S’il convoque l’histoire pour interpeler, le lauréat 2003 du prix Découvertes RFI la met en résonance avec le présent, voire l’actualité : « La sécurité, tu l’as déléguée, confiée au pire des oppresseurs qui t’a colonisé, opprimé”, dit-il ici ; « Ton territoire, c’est ton armée qui doit sécuriser. Une question de bon sens, je te parle de souveraineté », poursuit-il, soutenant en creux les régimes militaires maliens et burkinabè qui ont mis en terme à la présence militaire française sur leurs territoires. Le message de ce manifeste ? « L’indépendance, il y a des sacrifices à assumer. Quand t’es responsable, il y a des devoirs. II faut assurer. »

L’artiste, héritier de la pensée de Thomas Sankara et souvent coiffé d’un béret orné d’une étoile à la façon de Che Guevara, puise aussi dans le patrimoine, à l’image d’Il n’est jamais trop tard : en introduction, un extrait du discours du leader ghanéen Kwame Nkrumah datant de 1958 invitant les États d’Afrique à s’unir, puis c’est la mélodie de Doni Doni, un classique du Bembeya Jazz National de Guinée (repris entre autres par Africando) qui se fait entendre. Avec des paroles différentes, en lien avec les problématiques que Didier Awadi aime mettre en avant : « Mes copains ont des voitures » et donc devenu « Il y a eu la dictature », tandis que « Petit à petit, l’oiseau fait son nid » a été changé pour « Petit à petit, la démocratie » ! La forme aussi a évolué : la relecture du Sénégalais prend l’apparence d’une combinaison reggae particulièrement efficace dans la tradition jamaïcaine, où le refrain est chanté par son compatriote Diyane Adams tandis que lui, en contraste, débite son texte avec rapidité et agilité.

Sans doute peut-on voir dans l’inspiration comme dans le processus de transformation artistique appliqué à cette chanson l’une des influences de l’expérience du rappeur, en tant que présentateur et coproducteur de l’émission télévisée Sargal. Depuis deux saisons en effet, il reçoit ceux qui ont marqué par le passé la musique de son pays et du continent et adapte un ou deux titres phares de leur répertoire avec son propre groupe. Le travail effectué avec ses musiciens et l’osmose entre eux s’entend en particulier sur la reprise live de J’ai pas le temps, glissée en toute fin d’album et qui figurait dans sa version studio sur Ma Révolution en 2013.

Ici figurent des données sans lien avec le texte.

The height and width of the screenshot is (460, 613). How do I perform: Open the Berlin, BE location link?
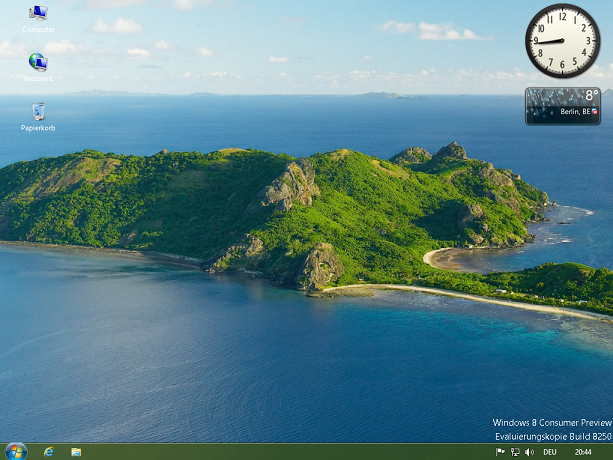574,112
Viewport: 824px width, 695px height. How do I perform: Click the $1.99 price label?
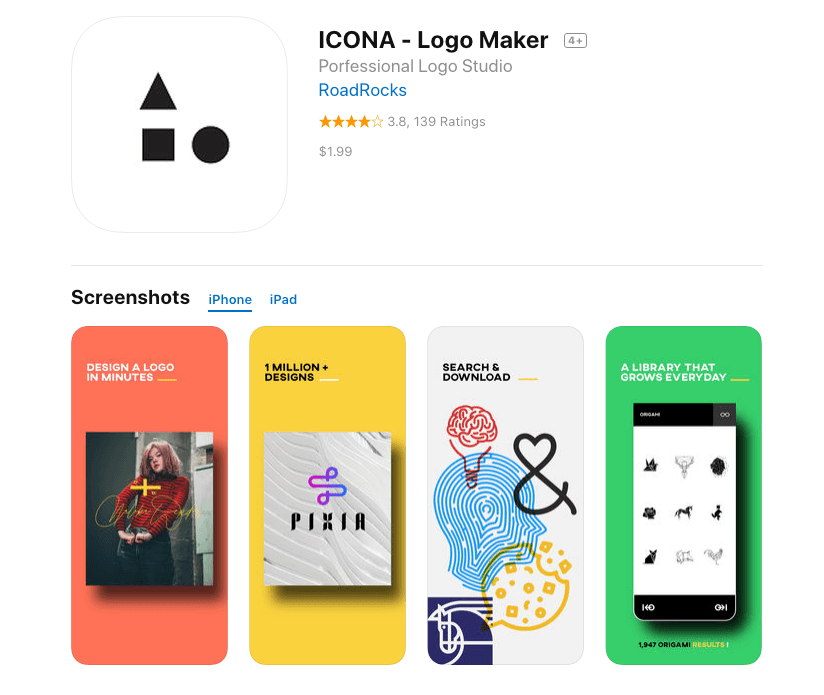335,152
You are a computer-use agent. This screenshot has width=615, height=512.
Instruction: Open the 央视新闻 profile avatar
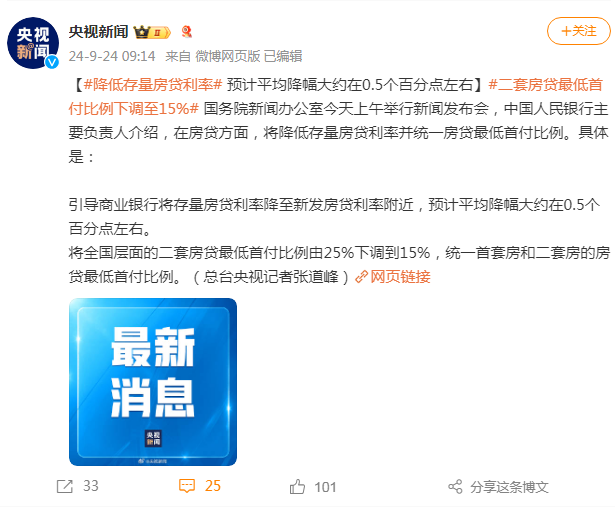33,43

Le cofondateur de Positive Black Soul, groupe avec lequel il a démarré dans les années 90, convie aussi à ses côtés sur l’album son ancien complice Duggy T mais également son ainé Baaba Maal (aperçu dans Black Panther : Wakanda Forever, dont il signe un titre de la BO), ou encore le rappeur malien Mylmo. L’esprit du hip hop original, avec ses codes, n’a jamais quitté Didier Awadi. Affirmant son statut de « rappeur number one » et renvoyant dans les cordes potentiels et improbables concurrents, l’homme est toujours à l’aise dans la posture du rappeur égotique : « Tu croyais quoi ? Que j’étais mort, que t’allais m’enterrer ? Sorcier, même dans tes rêves, l’ange de la mort viendrait me déterrer. Désolé, tu vas souffrir, je vais te dégouter ». L’art du clash.